Вероятно, так оно и было. Поэтому Сталин на этот раз имел причину быть веселым, даже торжествующим. Советские войска получили подавляющее преимущество на всем Восточном фронте в Европе, какое бы направление они ни избрали.
Все три союзника сочли, что визит Черчилля в Москву оказался очень полезным и что напряженность многих политических ситуаций в Европе – фактических и предполагаемых – пошла на убыль. Уменьшилась и опасность разногласий.
Но еще более ценной, чем эти скороспелые компромиссы, была признана согласованная стратегия продолжения войны, как в Европе, так и на Тихом океане. Британцы и американцы были уверены, что немцам не удастся усилить свое сопротивление на западе. перебросив войска с востока. Русские также были уверены в прочности позиций своих войск на Восточном фронте. Американцы и британцы могли рассчитывать на ослабление японских войск в Азии под напором советских войск, а в случае необходимости и на их помощь во время вторжения в Японию. Русские были совершенно уверены, что до того, как им придется это сделать, японцы потеряют силу, необходимую для того, чтобы выдержать длительную борьбу.

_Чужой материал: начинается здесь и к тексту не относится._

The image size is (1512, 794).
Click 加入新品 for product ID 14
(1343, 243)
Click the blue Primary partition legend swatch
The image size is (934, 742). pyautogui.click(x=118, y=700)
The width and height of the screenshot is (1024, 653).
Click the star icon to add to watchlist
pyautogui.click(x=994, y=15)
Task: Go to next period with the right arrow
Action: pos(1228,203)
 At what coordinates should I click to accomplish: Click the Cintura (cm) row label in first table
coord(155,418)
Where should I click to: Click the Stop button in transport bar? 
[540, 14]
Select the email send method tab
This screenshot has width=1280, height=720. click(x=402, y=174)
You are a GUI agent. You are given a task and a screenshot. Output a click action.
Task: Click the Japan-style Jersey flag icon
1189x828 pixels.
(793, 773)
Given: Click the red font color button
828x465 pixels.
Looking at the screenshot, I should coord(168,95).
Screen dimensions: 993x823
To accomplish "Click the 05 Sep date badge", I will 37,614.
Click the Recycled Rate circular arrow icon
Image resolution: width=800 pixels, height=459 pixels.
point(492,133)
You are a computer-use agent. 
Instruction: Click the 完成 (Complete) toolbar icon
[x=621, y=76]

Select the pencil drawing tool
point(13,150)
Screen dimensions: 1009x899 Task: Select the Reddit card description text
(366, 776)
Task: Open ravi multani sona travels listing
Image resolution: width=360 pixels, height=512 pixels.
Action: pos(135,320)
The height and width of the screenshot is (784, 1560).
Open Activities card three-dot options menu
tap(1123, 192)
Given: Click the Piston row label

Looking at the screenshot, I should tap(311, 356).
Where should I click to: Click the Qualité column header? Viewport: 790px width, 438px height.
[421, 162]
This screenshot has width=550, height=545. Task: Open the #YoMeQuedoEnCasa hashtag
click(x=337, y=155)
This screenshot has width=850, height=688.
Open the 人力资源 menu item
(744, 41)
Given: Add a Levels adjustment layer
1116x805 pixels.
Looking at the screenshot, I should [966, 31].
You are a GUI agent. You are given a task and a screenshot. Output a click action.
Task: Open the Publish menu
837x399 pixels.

Они ясно изложили свои планы операций в Маньчжурии и не встретили никаких возражений; и они потребовали огромных поставок оружия и продовольствия для использования на Дальнем Востоке и твердых гарантий выполнения этих поставок.
Но Черчилль и Сталин как в своих публичных заявлениях, так и в частных письмах в необыкновенно теплых словах выражали чувство удовлетворения.